Despite the dramatic advances in neurosurgical technology, imaging, neuroanesthesia, radiotherapy techniques, and new drug development, the prognosis for many brain tumors, particularly malignant gliomas, remains bleak. The lack of a “cure” for the majority of these patients requires increasing emphasis on quality of life issues, and assessment of these is a standard feature of modern brain tumor trials.

This chapter aims to cover the key points required to manage patients with brain tumors effectively and sensitively, with specific emphasis on diagnostic and treatment considerations.


Intracranial tumors are the eighth most common neoplasm in adults (approximately 5% of all primary neoplasms) and the most common solid tumor in children. They are the second leading cause of death from neurological disease in the United Kingdom (second only to stroke) and account for 2% of all cancer deaths in adults.

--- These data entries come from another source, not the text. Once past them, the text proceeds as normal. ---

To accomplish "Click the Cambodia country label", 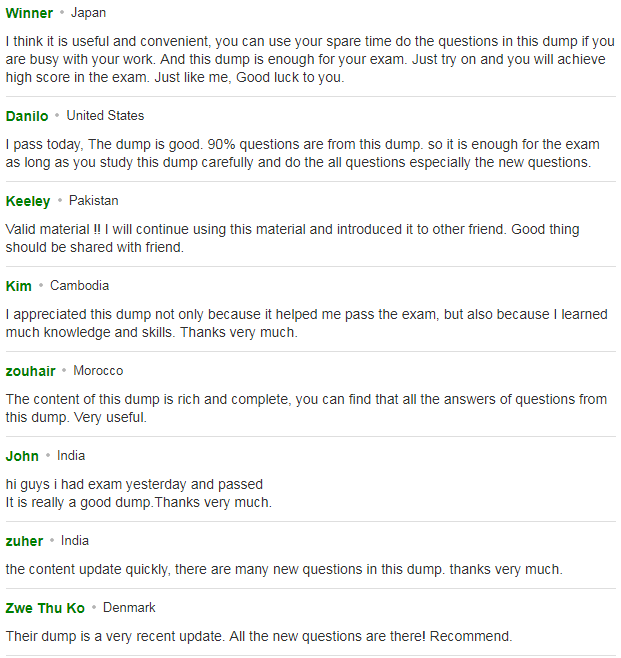I will 79,286.
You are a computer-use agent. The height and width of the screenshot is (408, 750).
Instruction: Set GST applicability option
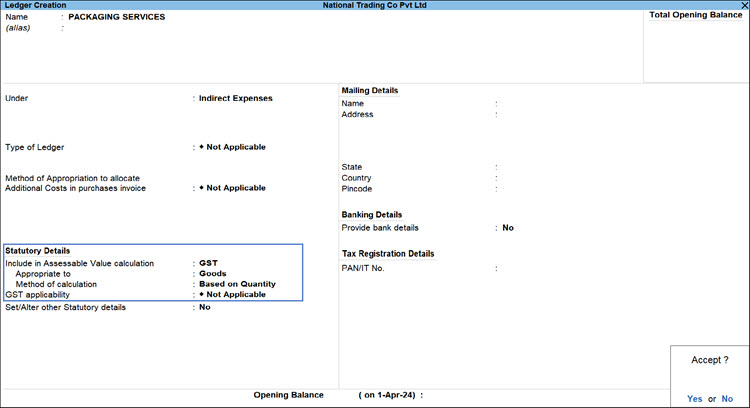pyautogui.click(x=232, y=295)
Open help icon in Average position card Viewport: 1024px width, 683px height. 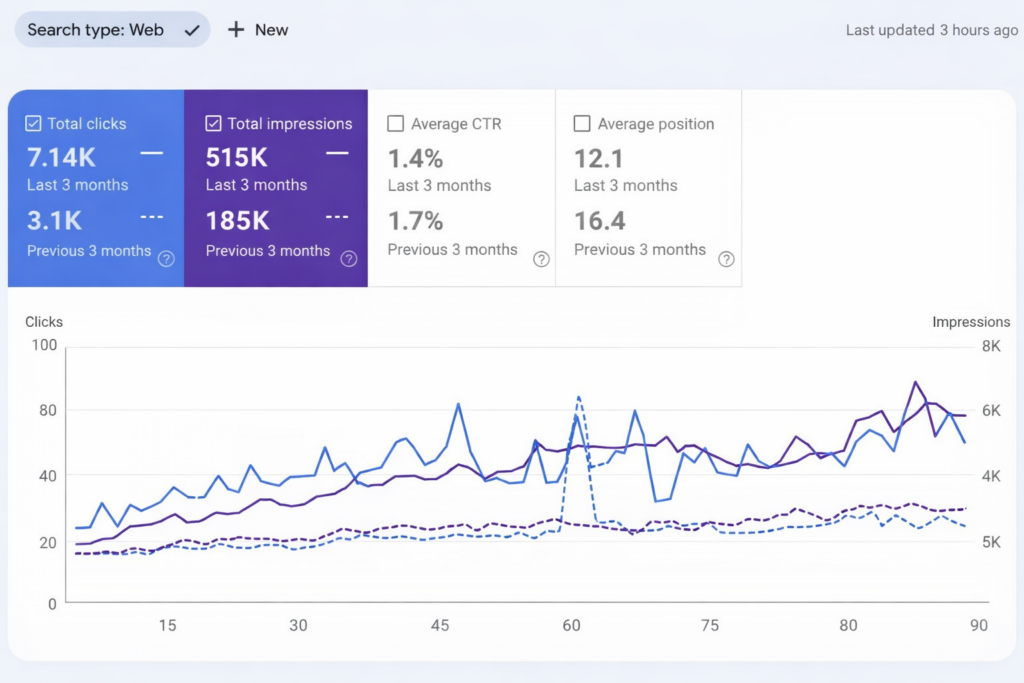tap(726, 259)
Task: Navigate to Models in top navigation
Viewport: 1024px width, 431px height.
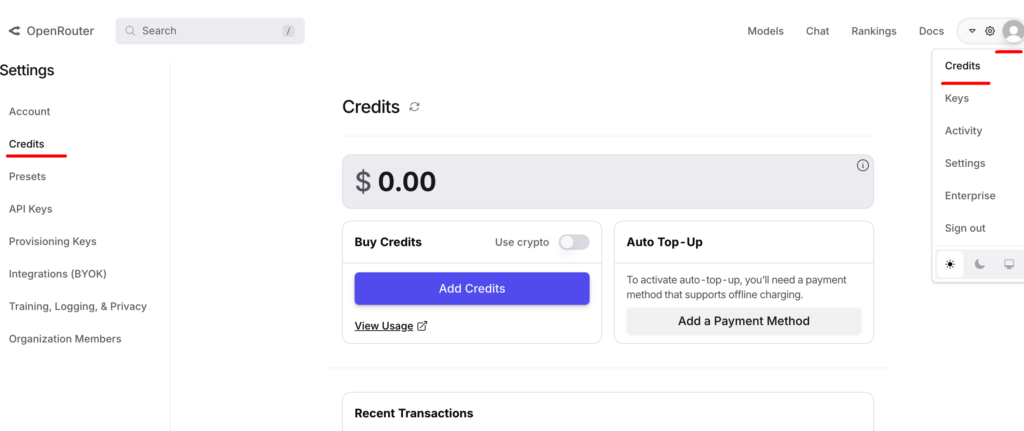Action: point(765,31)
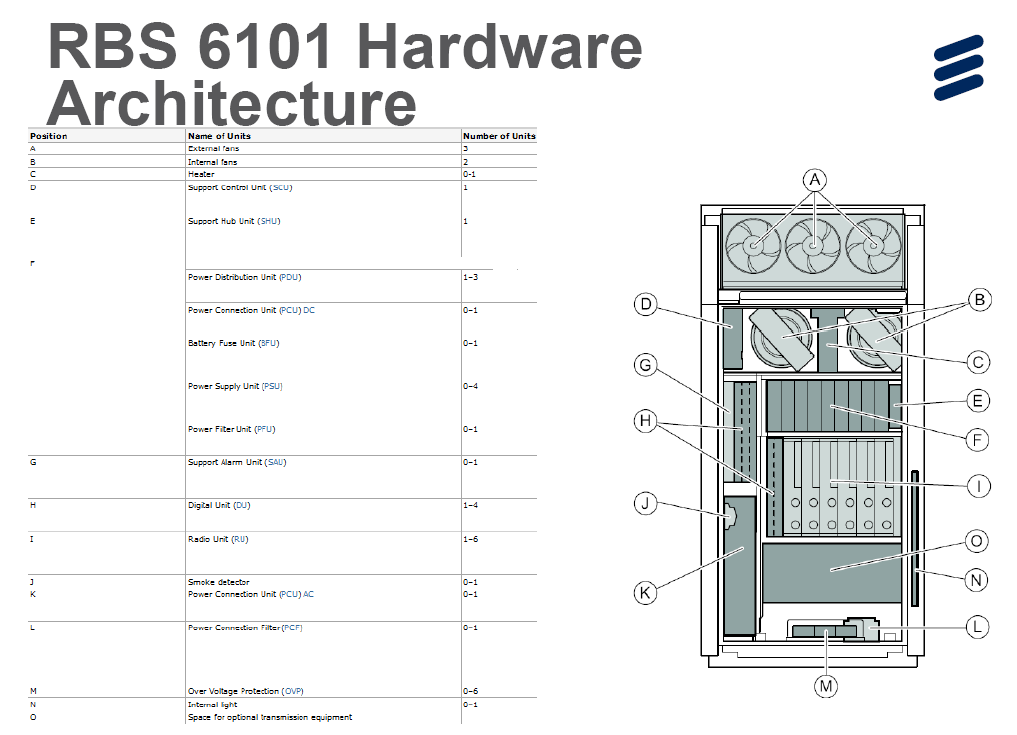1017x735 pixels.
Task: Click callout circle B on the diagram
Action: tap(978, 298)
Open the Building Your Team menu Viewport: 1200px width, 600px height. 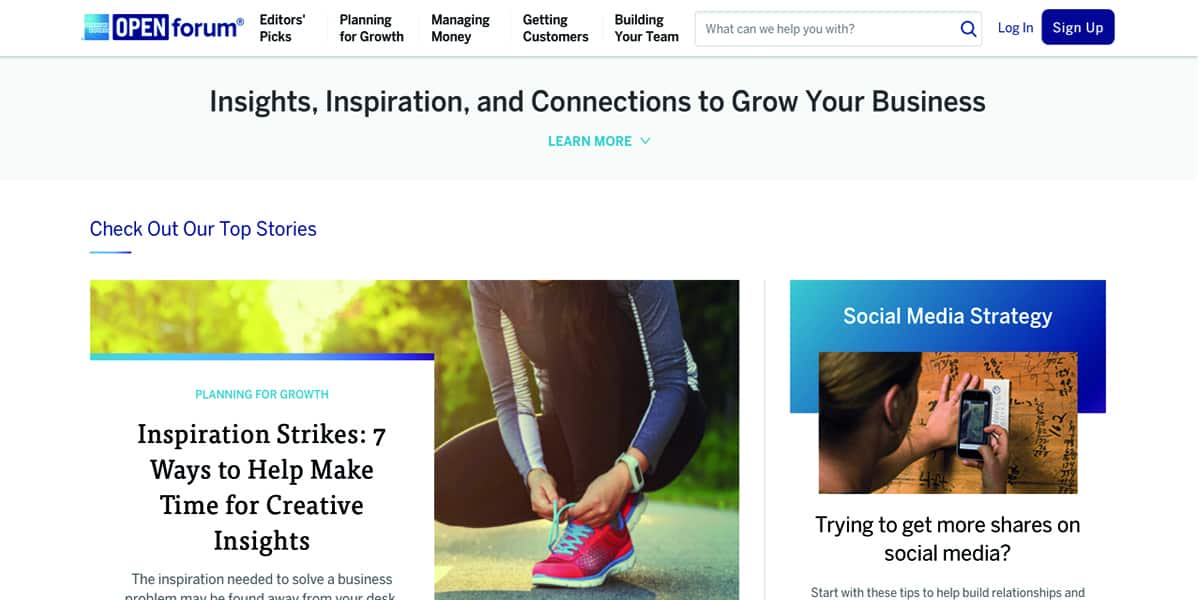[x=646, y=28]
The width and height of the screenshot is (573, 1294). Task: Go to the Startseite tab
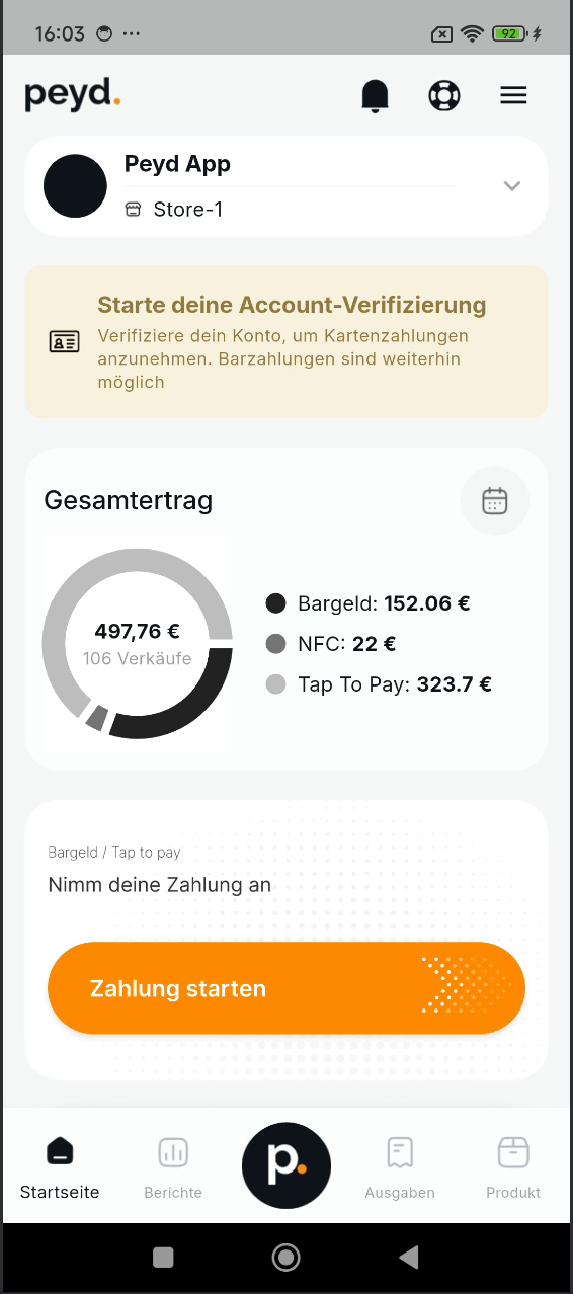(x=60, y=1167)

The incidence of primary brain tumors is considerably higher than tumor registry figures suggest. Based on a study from the southwest of England ascertaining data mainly from radiology records, the crude annual incidence for primary tumors was found to be 21 in 100,000.1 The annual incidence in the United States as ascertained from the Central Brain Tumor Registry is lower at 6.7 in 100,000 persons.2 There is increasing evidence that the incidence of gliomas and lymphomas is increasing, particularly in elderly patients, although this is more likely to be due to increased case ascertainment, with the increasing availability of modern imaging techniques.3

Brain tumors can present at any age. In children, they are the most common solid tumor and mainly occur in the posterior fossa, such as medulloblastoma, ependymoma, and juvenile pilocytic astrocytoma. In contrast, adults more commonly present with supratentorial tumors, particularly gliomas and meningiomas, accounting for over 75% of brain tumors. The most frequent tumors of middle life (third and fourth decades) are astrocytomas, meningiomas, pituitary adenomas, and vestibular schwannomas, whereas glioblastoma multiforme and metastases are more frequent in the fifth and six decades of life. There is a strong female preponderance of meningiomas, particularly in the spinal canal, whereas gliomas occur slightly more frequently in men. Germ cell tumors, particularly of the pineal region, occur frequently in adolescent males.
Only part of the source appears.